(Beginning of STORED DATA)

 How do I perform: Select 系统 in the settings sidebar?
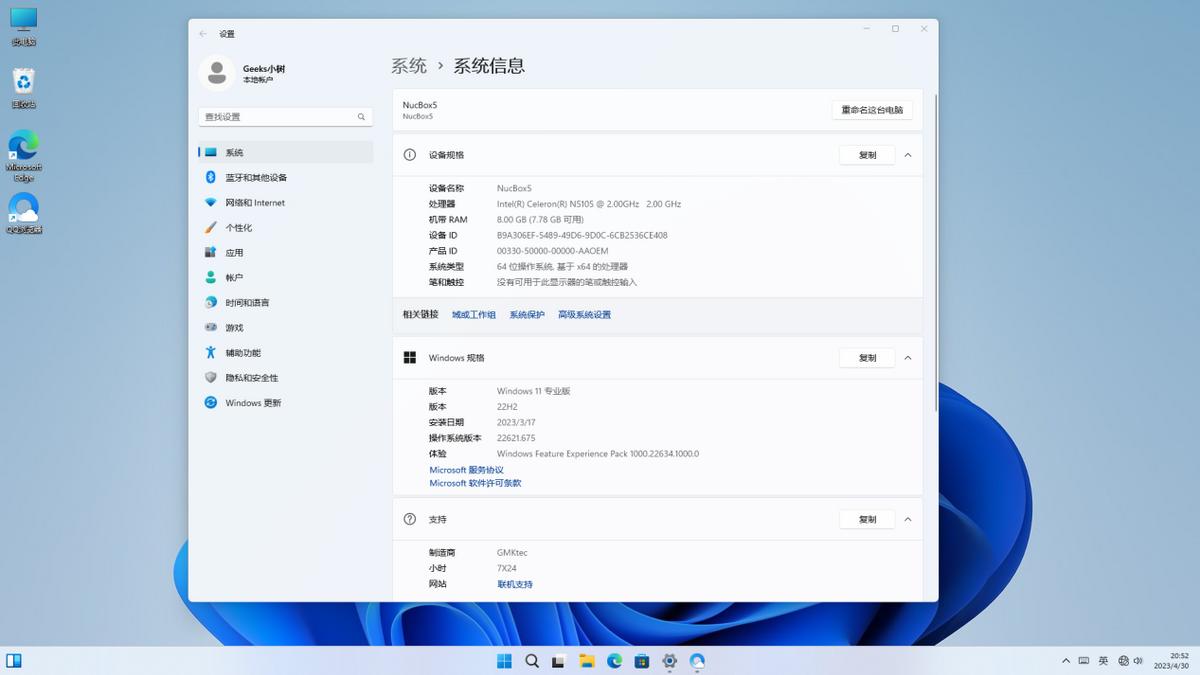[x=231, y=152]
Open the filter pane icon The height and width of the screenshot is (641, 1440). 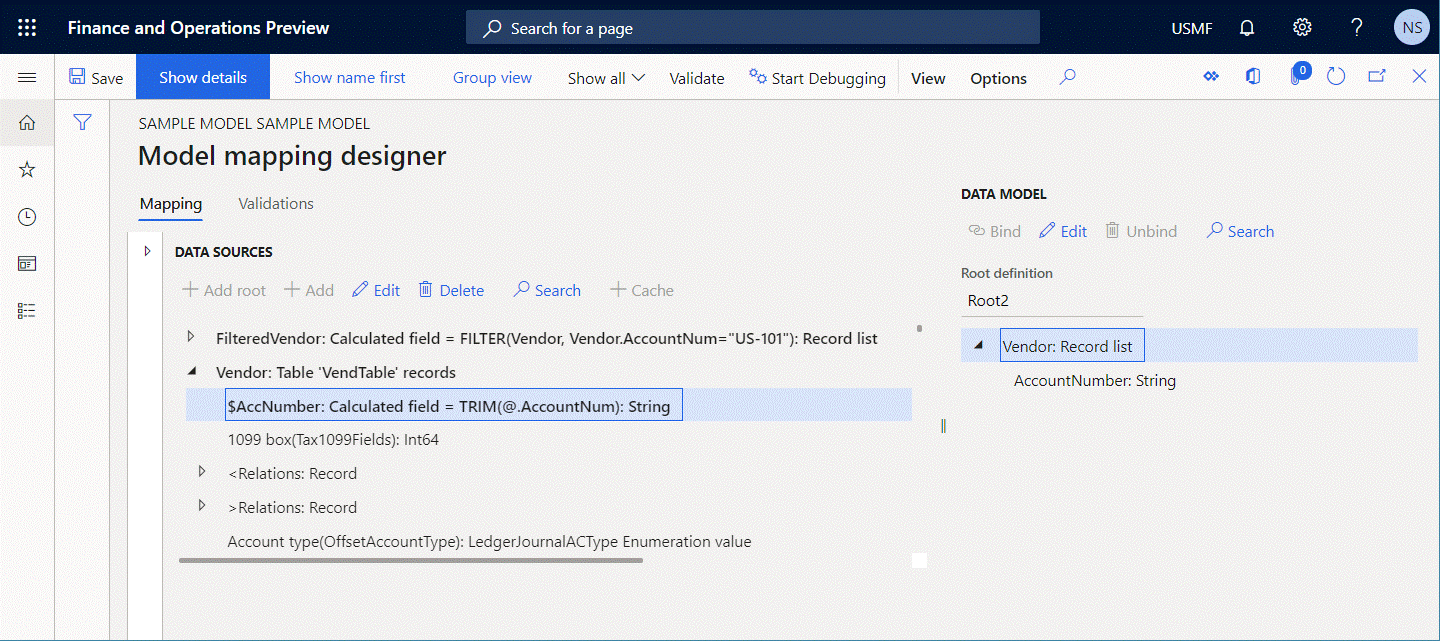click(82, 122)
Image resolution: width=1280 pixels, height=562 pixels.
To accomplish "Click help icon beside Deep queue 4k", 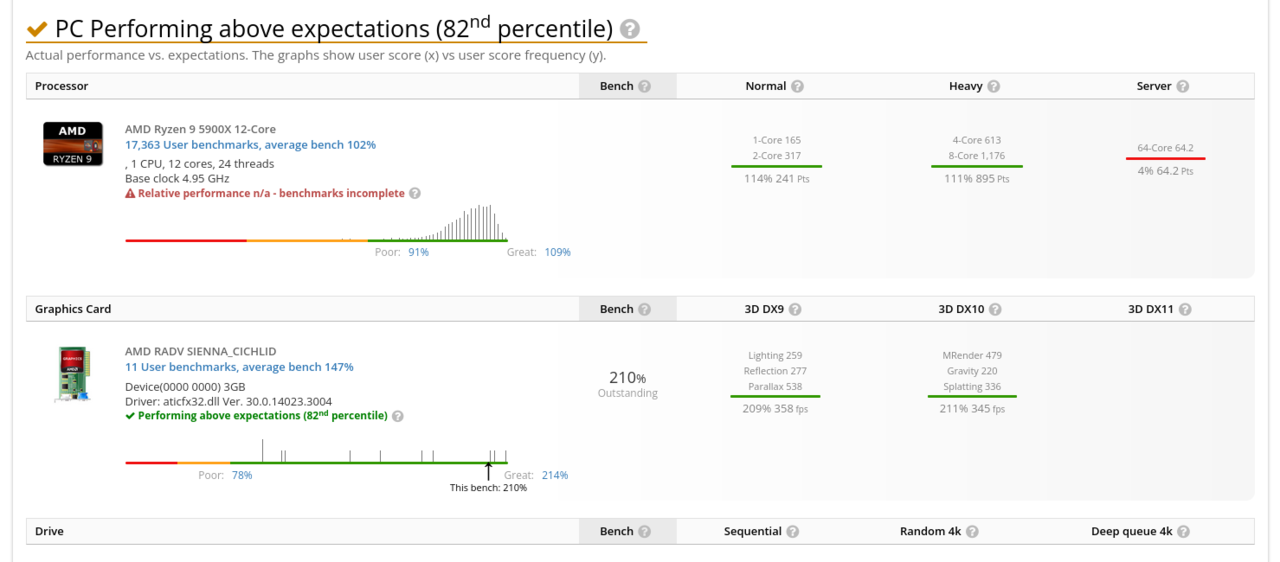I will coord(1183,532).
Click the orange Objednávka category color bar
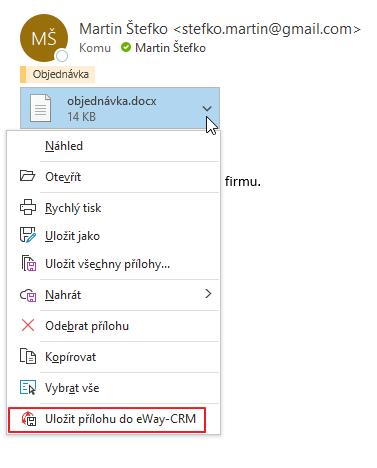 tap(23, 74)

(End of STORED DATA)
(Beginning of STORED DATA)

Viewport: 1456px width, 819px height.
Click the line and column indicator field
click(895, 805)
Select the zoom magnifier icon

(End of STORED DATA)

▶ **REQUIRED ACTION**: Retype word for word everything in the listing above from the line that holds "Click the line and column indicator field" down to the line that holds "Select the zoom magnifier icon". Keep both end lines and leave out the rest.

▶ **RESULT OF THE TASK**:
Click the line and column indicator field
click(895, 805)
Select the zoom magnifier icon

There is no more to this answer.